### ACTIVITY:
Give the lines again, unchanged, starting with the line containing "Viewport: 638px width, 672px height." and ending with the last line of the data below.

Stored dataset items
↓↓↓

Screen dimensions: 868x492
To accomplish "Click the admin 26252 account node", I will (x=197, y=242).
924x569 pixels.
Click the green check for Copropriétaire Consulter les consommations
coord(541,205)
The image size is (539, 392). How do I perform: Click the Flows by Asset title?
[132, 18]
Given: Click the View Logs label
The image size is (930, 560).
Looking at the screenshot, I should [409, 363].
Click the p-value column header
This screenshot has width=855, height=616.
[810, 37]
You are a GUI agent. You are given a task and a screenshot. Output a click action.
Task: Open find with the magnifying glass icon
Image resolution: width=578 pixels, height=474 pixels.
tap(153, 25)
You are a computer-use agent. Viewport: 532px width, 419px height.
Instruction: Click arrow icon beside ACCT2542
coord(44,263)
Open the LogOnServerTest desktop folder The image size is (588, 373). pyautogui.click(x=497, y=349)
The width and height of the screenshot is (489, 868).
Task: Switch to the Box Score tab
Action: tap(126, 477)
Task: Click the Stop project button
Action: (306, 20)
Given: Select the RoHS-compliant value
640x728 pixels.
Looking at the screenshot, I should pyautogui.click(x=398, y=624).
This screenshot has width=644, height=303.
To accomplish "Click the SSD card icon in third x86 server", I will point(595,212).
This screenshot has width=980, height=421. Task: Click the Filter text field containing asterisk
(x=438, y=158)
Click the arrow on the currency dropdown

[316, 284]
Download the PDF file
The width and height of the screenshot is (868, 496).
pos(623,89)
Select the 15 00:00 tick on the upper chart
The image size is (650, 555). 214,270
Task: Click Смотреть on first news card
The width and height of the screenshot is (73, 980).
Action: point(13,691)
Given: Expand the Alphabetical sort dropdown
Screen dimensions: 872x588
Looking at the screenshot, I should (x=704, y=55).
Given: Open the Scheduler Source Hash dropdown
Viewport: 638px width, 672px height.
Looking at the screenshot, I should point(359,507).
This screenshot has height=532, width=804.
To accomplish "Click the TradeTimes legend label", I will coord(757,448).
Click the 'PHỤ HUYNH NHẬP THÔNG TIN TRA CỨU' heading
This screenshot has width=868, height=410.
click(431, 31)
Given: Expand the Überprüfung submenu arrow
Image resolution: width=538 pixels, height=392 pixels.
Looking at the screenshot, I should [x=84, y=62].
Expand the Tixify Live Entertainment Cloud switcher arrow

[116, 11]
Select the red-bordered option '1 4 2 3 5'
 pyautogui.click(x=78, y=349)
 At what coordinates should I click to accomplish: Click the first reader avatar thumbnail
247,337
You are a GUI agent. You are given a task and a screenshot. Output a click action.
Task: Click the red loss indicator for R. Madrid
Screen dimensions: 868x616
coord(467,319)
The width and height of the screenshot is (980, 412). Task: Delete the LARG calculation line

↑↑↑

### YOUR RESPONSE:
Viewport: 638px width, 672px height.
Looking at the screenshot, I should point(359,507).
This screenshot has height=532, width=804.
To accomplish "Click the TradeTimes legend label", I will coord(757,448).
Click the 'PHỤ HUYNH NHẬP THÔNG TIN TRA CỨU' heading
This screenshot has width=868, height=410.
click(431, 31)
Given: Expand the Überprüfung submenu arrow
Image resolution: width=538 pixels, height=392 pixels.
Looking at the screenshot, I should [x=84, y=62].
Expand the Tixify Live Entertainment Cloud switcher arrow

[116, 11]
Select the red-bordered option '1 4 2 3 5'
 pyautogui.click(x=78, y=349)
 At what coordinates should I click to accomplish: Click the first reader avatar thumbnail
247,337
You are a GUI agent. You are given a task and a screenshot. Output a click action.
Task: Click the red loss indicator for R. Madrid
Screen dimensions: 868x616
coord(467,319)
The width and height of the screenshot is (980, 412). Task: Delete the LARG calculation line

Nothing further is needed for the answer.